[Opening Input section]

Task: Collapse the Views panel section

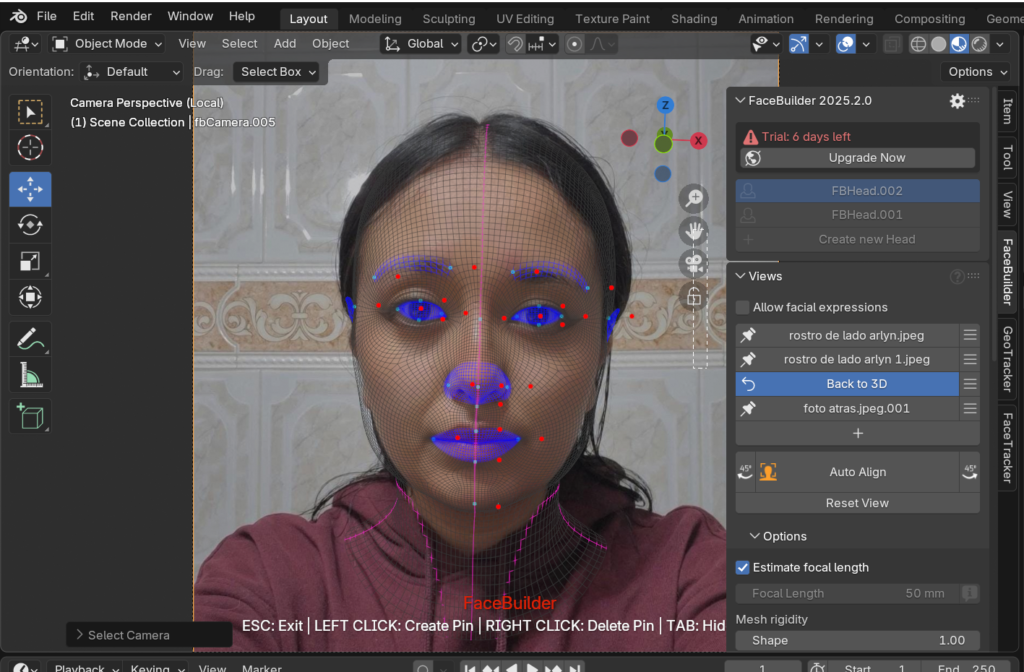Action: pos(741,276)
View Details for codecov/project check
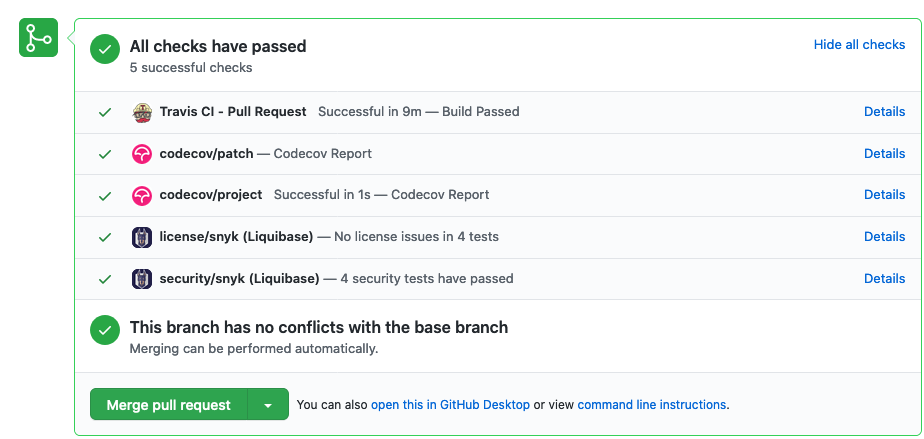The width and height of the screenshot is (924, 439). point(885,194)
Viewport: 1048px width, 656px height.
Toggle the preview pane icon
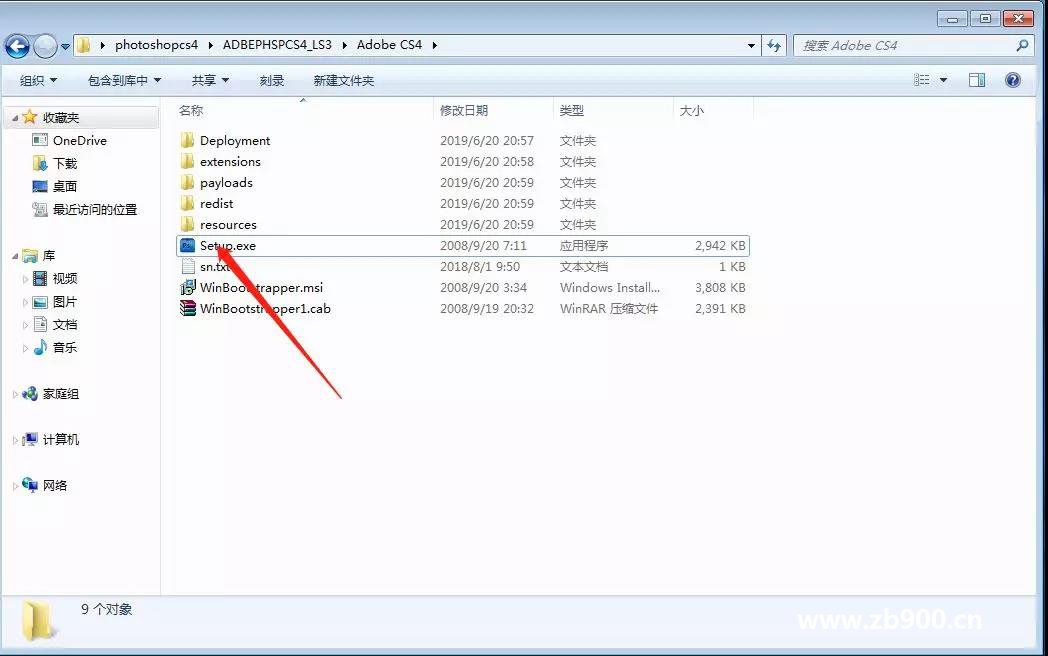tap(977, 80)
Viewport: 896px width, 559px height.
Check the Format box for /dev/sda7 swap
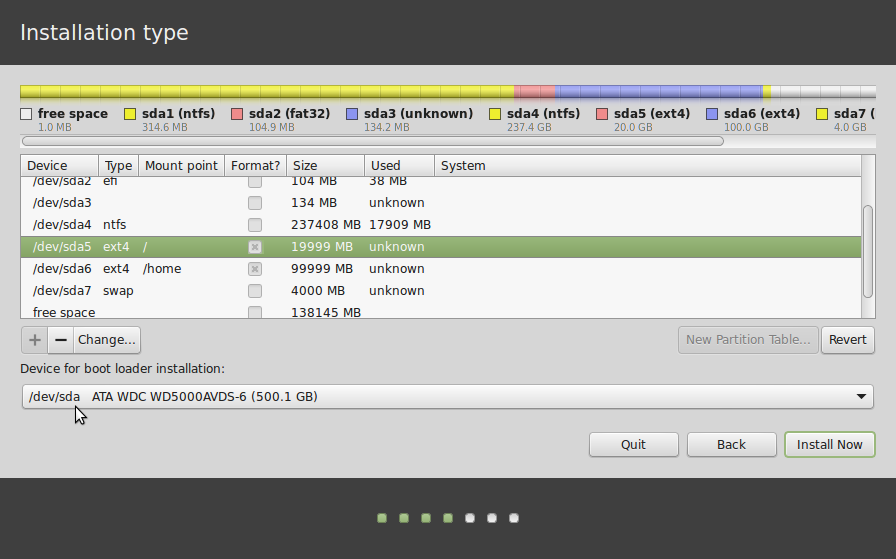(255, 291)
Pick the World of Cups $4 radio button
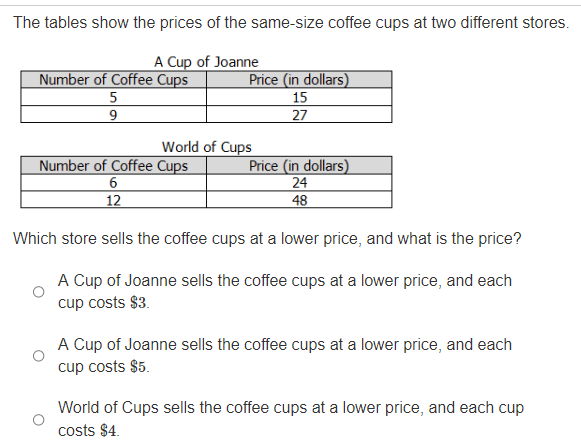 tap(39, 420)
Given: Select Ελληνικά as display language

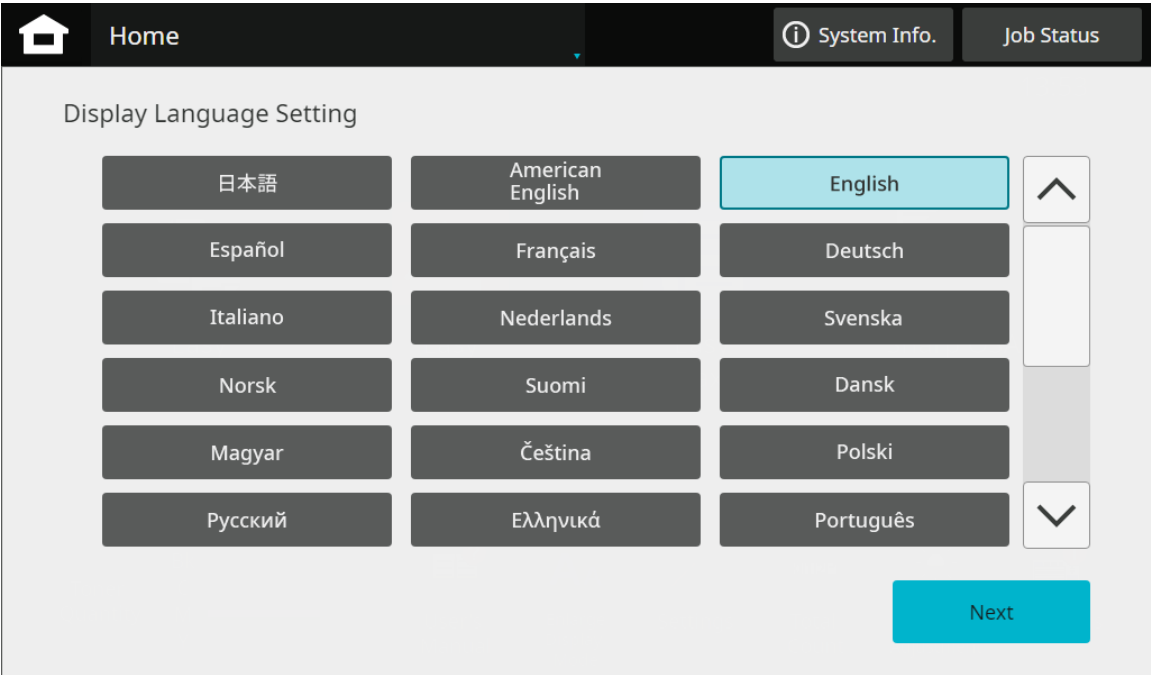Looking at the screenshot, I should click(x=555, y=520).
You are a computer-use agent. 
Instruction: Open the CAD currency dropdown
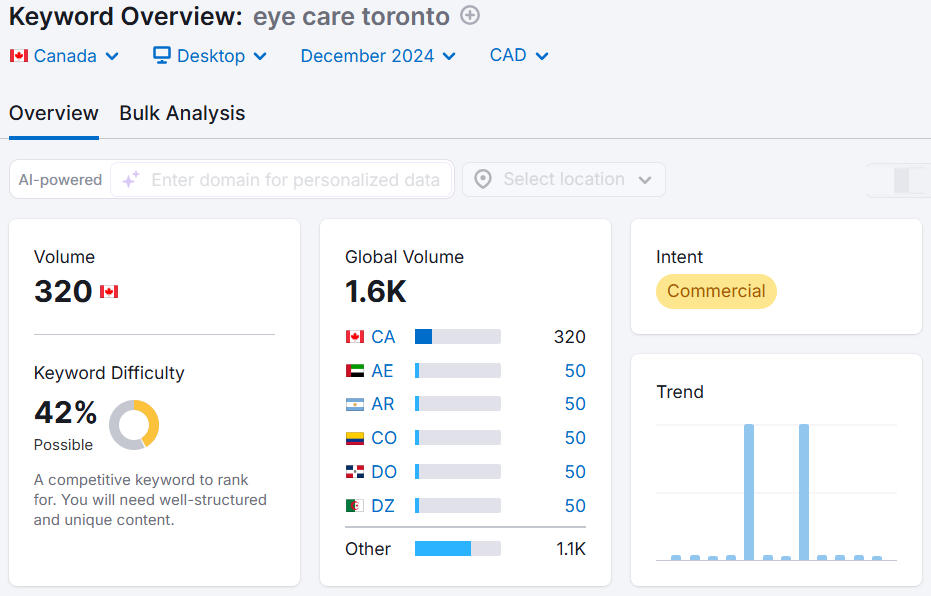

[Closing Input section]

### What you have to do
Begin at the line with "Pick the World of Cups $4 radio button" and end at the last line of the data above. Reproduce those lines exactly, but not the pictures.

### Completed task
Pick the World of Cups $4 radio button
 tap(39, 420)
Given: Select Ελληνικά as display language

Looking at the screenshot, I should click(x=555, y=520).
You are a computer-use agent. 
Instruction: Open the CAD currency dropdown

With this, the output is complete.